How to Manage Tyrant Toddler Behavior

Boy Crying
Toddler Tantrums. Lawrence Manning / Getty Images

Toddlers are such incredible creatures of change. Their likes and dislikes are changing constantly. The same goes for toddler behavior. Toddlers go through such intense developmental, emotional and physical changes in such short amounts of time. In addition, they are developing language and asserting their newfound independence. It is normal for toddlers to throw tantrums and exhibit some less than desirable behavior as they learn about themselves and the world around them. Here are some tips for managing bad behaviors.

1. Keep the Focus on Your Youngster's Positive Toddler Behavior

Toddlers need heaps of affection and attention to encourage positive behavior and to redirect not-so-nice actions. When toddlers are doing something wrong, it is important for parents to acknowledge positive toddler behavior. Be specific in your praise. For example, say: "It's good that you and Jason are taking turns with your new Batman figure" rather than "You and Jason are playing nicely." Parents' comments and reinforcement are what help to teach a young kid the right toddler behavior.

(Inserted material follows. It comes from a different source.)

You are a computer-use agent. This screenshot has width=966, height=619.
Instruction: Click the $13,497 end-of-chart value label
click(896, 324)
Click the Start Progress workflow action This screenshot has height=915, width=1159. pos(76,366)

2. Ignore Specific Bad Behavior

This, of course, may not always be possible and safety must always be the utmost concern. A parent's attention is the most powerful way to influence a toddler's behavior. Negative attention by a parent is sometimes preferred by a toddler than no attention. Keep this in mind when rewarding bad behaviors through attention. Instead, provide lots of hugs and praise for every positive toddler behavior.

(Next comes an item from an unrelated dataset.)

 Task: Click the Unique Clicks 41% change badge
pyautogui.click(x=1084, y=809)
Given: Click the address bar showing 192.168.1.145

3. Notice Patterns of Toddler Behavior

Don't set your young one up to fail. Being consistent and maintaining a routine is important for toddlers, especially with sleep, food, and discipline. Avoid errands when your kid is hungry or tired, if possible. Bedtime is a struggle for many toddlers because they lack the physical and emotional self-control to balance their needs and wants. Parents must structure a daily and night-time routine that eliminates discussion and negotiation.

4. Use the 'Time Out' Technique

This effective toddler behavior tyrant tamer really does work. Experts recommend placing a toddler in time out until he is quiet for about three minutes. Avoid lecturing to your kid before or after time out. Parent comments should be limited to fewer than 10 words. "Madison, no biting. Sit in the chair now!"

One last bit of wisdom. Toddler behavior (good, bad or otherwise) is a phase. With constant positive reinforcement and time, toddlers will be out of the terrible twos and threes and other typical toddler behaviors entirely and parents will be facing new challenges.